Associate in Arts Degree (AA): Designed to prepare a student for entry into the junior year in an appropriate baccalaureate degree program. The AA degree is a university parallel, college transfer degree comprised of 36 general education credits and 24 college elective credits. The Associate in Arts (AA) degree is a single degree issued by the College. The College has designed several areas of concentration to assist the student in transferring to a baccalaureate program.

Associate in Science Degree (AS): Designed to prepare a student for immediate entry or advancement into employment requiring specialized skills. The programs consist of at least sixty (60) credits in two basic areas. One area will be specialized courses in the career area, and the second will be general education courses.
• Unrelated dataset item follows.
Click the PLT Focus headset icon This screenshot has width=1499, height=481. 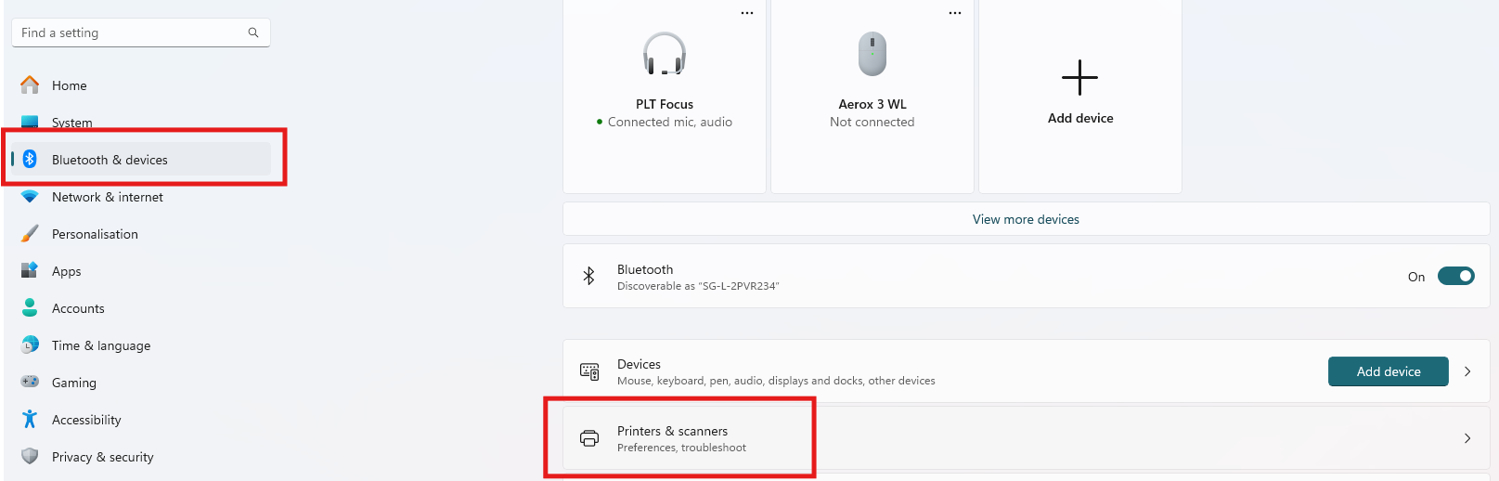pos(665,54)
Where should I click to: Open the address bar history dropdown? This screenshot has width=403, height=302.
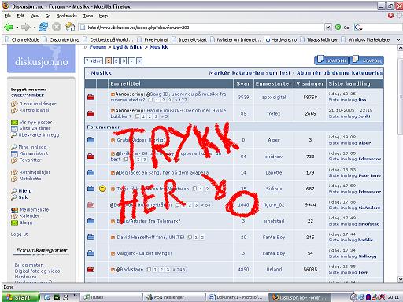point(328,27)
Audit: A grade option that reflects a student’s enrollment in a course but does not carry course credit or count for enrollment verification, cannot be used to meet prerequisite or corequisite requirements, and does not reflect competency in a course.

Bachelor of Applied Science (BAS): Prepares the student for entry or advancement in the workforce. PSC offers 2 BAS degrees. The Marjan Mazza BAS in Business and Management offers concentrations in graphic design management, health care management, human resources management, law enforcement administration, organizational administration, project management, and public safety management. PSC also has the BAS in Cybersecurity with concentrations in information security and cyber forensics.

Bachelor of Science in Nursing (BSN): Prepares the student to succeed and be promoted within the nursing profession. The program is designed for the graduate of an Associate Degree in Nursing (ADN) program who has a Registered Nursing (RN) license. The BSN offers skills in management, leadership, theory, research, and evidence-based practice.

Canvas: PSC’s learning management system, which delivers all online and hybrid courses as well as course companion websites.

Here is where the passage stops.